Convert the lines below into a Markdown table with the columns "No." and "Line", giving each line its row number and skipping blank lines. Leave the pictures out of the answer.

[Screen grounding examples]
------------
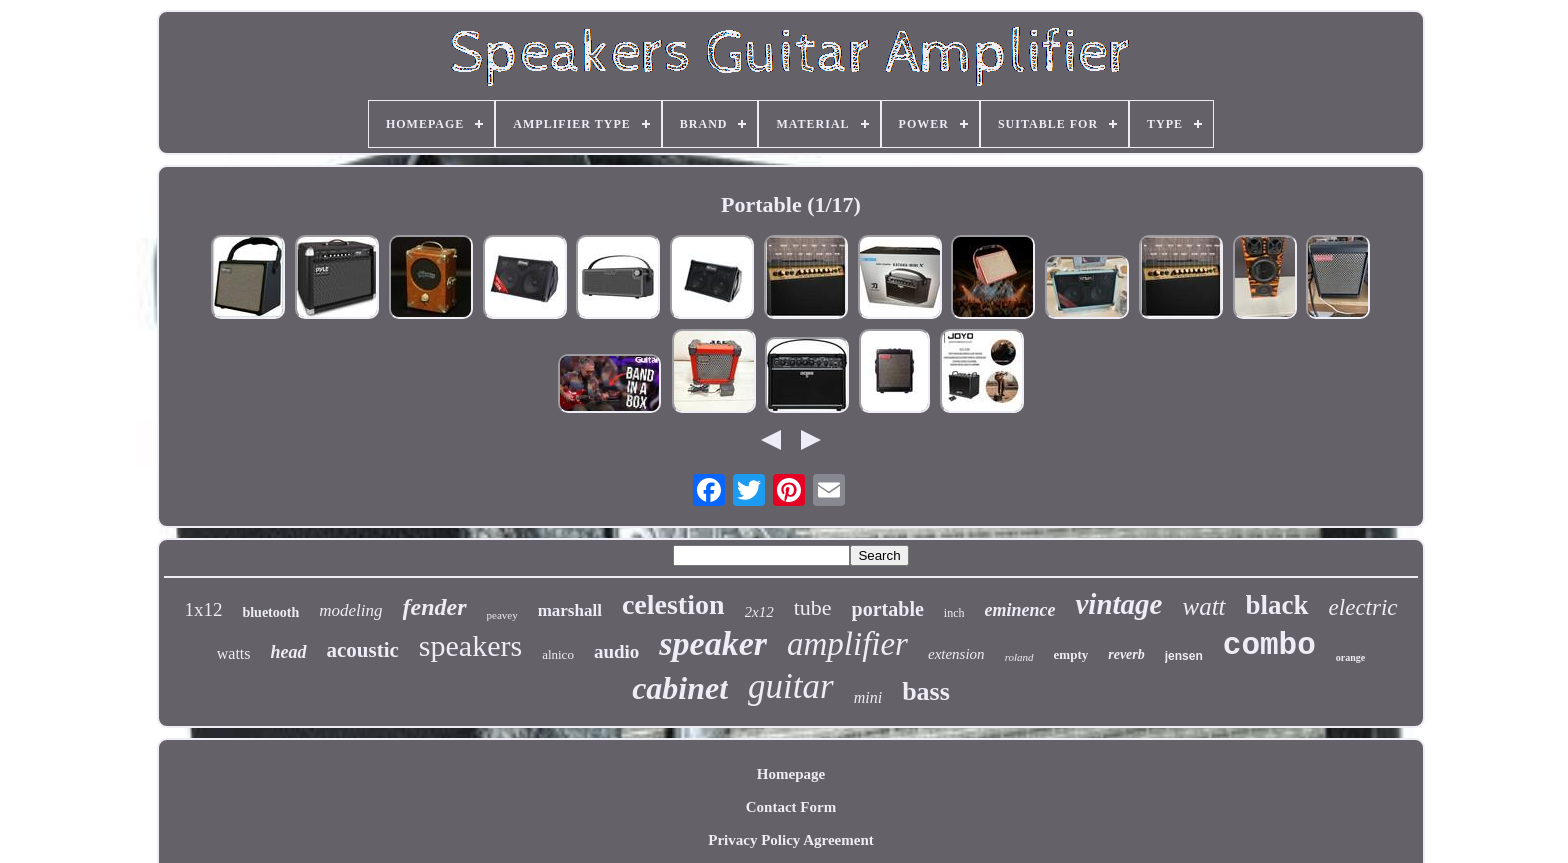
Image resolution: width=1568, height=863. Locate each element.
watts (234, 653)
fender (435, 607)
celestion (673, 604)
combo (1269, 645)
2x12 (759, 612)
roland (1019, 657)
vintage (1118, 604)
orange (1350, 657)
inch (954, 613)
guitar (791, 686)
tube (813, 607)
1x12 (203, 609)
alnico (558, 654)
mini (868, 697)
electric (1363, 607)
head (289, 652)
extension (956, 654)
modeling (350, 610)
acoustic (363, 650)
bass (926, 691)
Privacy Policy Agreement (791, 840)
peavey (502, 615)
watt (1203, 606)
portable (888, 609)
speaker (713, 643)
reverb (1126, 654)
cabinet (680, 688)
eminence (1019, 610)
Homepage (791, 774)
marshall (570, 610)
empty (1071, 654)
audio (616, 651)
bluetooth (270, 612)
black (1277, 605)
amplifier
------------
_Final result_
| No. | Line |
|---|---|
| 1 | Image resolution: width=1568, height=863. Locate each element. |
| 2 | watts (234, 653) |
| 3 | fender (435, 607) |
| 4 | celestion (673, 604) |
| 5 | combo (1269, 645) |
| 6 | 2x12 (759, 612) |
| 7 | roland (1019, 657) |
| 8 | vintage (1118, 604) |
| 9 | orange (1350, 657) |
| 10 | inch (954, 613) |
| 11 | guitar (791, 686) |
| 12 | tube (813, 607) |
| 13 | 1x12 (203, 609) |
| 14 | alnico (558, 654) |
| 15 | mini (868, 697) |
| 16 | electric (1363, 607) |
| 17 | head (289, 652) |
| 18 | extension (956, 654) |
| 19 | modeling (350, 610) |
| 20 | acoustic (363, 650) |
| 21 | bass (926, 691) |
| 22 | Privacy Policy Agreement (791, 840) |
| 23 | peavey (502, 615) |
| 24 | watt (1203, 606) |
| 25 | portable (888, 609) |
| 26 | speaker (713, 643) |
| 27 | reverb (1126, 654) |
| 28 | cabinet (680, 688) |
| 29 | eminence (1019, 610) |
| 30 | Homepage (791, 774) |
| 31 | marshall (570, 610) |
| 32 | empty (1071, 654) |
| 33 | audio (616, 651) |
| 34 | bluetooth (270, 612) |
| 35 | black (1277, 605) |
| 36 | amplifier |